SPATIAL PATTERN EVOLUTION AND DRIVING FACTORS OF PM_2.5 CONCENTRATIONS IN THE GRAND CANAL REGION FROM 2000 TO 2018

• Main Authors: X. Wang, M. Hou, S. Cao, B. Li
• Format: Article
• Language: English
• Published: Copernicus Publications 2021-08-01
• Series: The International Archives of the Photogrammetry, Remote Sensing and Spatial Information Sciences
• Online Access: https://www.int-arch-photogramm-remote-sens-spatial-inf-sci.net/XLVI-M-1-2021/829/2021/isprs-archives-XLVI-M-1-2021-829-2021.pdf

In recent years, air pollution related to PM_2.5 has caused a significant impact on human health. The Grand Canal (GC) is not only a great Cultural heritage created in ancient China but also the longest and largest canal in the world.
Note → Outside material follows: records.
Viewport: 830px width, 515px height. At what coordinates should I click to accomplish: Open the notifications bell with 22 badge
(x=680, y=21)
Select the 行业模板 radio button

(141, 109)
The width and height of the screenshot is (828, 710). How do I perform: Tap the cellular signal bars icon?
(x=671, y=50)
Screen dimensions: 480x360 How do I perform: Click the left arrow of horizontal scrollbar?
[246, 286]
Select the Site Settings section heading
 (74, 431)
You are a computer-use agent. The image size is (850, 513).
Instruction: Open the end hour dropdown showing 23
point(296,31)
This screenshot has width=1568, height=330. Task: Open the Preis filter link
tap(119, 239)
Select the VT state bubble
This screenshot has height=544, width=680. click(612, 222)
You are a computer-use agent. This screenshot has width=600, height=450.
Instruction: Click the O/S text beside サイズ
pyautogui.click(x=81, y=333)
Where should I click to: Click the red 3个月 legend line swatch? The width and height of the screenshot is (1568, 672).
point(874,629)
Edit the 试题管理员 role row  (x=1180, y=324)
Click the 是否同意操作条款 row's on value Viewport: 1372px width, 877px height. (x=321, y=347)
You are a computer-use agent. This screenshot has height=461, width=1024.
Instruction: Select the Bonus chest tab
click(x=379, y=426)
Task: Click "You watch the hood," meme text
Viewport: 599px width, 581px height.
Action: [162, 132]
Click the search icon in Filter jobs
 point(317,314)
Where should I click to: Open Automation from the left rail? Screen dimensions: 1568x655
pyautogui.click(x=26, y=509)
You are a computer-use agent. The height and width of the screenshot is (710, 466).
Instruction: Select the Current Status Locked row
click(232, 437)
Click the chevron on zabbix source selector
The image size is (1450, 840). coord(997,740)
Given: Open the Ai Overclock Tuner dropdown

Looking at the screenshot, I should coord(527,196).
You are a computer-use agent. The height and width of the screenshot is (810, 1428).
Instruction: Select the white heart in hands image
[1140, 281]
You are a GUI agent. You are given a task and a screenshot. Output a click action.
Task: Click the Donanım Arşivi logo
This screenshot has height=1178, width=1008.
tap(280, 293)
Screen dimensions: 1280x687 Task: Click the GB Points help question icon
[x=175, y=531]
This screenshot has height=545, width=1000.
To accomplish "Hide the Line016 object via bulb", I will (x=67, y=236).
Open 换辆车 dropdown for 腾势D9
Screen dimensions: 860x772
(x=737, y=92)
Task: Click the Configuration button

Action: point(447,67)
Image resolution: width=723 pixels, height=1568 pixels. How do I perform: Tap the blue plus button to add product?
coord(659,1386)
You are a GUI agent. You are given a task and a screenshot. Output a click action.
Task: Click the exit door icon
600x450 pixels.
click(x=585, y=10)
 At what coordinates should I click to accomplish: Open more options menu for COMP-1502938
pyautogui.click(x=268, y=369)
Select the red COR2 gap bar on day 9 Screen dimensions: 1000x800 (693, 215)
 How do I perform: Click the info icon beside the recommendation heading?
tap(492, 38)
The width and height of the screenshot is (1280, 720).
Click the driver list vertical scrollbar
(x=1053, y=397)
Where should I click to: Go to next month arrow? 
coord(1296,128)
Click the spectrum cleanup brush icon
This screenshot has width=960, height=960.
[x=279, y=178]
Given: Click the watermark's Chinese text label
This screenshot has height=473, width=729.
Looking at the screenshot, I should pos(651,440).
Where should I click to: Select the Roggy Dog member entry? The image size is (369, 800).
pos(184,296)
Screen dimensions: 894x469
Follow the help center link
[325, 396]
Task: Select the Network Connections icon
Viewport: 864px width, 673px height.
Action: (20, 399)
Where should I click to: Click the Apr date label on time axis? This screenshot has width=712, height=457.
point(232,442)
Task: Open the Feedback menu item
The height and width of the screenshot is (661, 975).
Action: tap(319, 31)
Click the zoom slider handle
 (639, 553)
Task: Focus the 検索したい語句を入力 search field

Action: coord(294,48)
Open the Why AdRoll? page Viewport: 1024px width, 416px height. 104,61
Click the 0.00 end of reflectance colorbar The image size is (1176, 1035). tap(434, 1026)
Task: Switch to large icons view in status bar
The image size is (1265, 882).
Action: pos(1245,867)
Based on remotely sensed PM_2.5 gridded data in the GC region covering 2000 to 2018, we used the holistic methods of standard deviation ellipse, local moran index, slope trend analysis to reveal the spatiotemporal evolutions of PM_2.5 concentrations in the GC regions and investigated the driving factors of PM_2.5 concentrations by using the geographically weighted regression (GWR) model. Results show that (1) PM_2.5 concentrations in the GC region exhibited an increasing trend and followed by a decreasing trend from 2000 to 2018 (the turning point emerged in 2010). (2) The standard deviation ellipse analyses show that the spatial distributions of PM_2.5 concentrations featured more and more concentrated over time, whereas, after the year 2010, the distributions gradually featured scattered. (3) The concentrations of PM_2.5 exhibited the strong effects of local spatial autocorrelation and areas with "high-high" agglomeration were mainly located in the central and west regions of the GC region and gradually expanded to the north over time. (4) The areas of regions with rapidly increasing in PM_2.5 concentrations gradually decreased over time, however, those with rapidly decreasing in PM_2.5 concentrations increased. (5) The influences of the natural factors and socio-economic factors on the distributions of PM_2.5 concentrations varied spatially. In detail, the elevation was negatively correlated with PM_2.5 concentrations, whereas an opposite relationship between industrial structure and PM_2.5 concentrations was observed. The coefficients of rainfall, population density, GDP per capita and foreign investment show different results in positive and negative correlations depending on the position.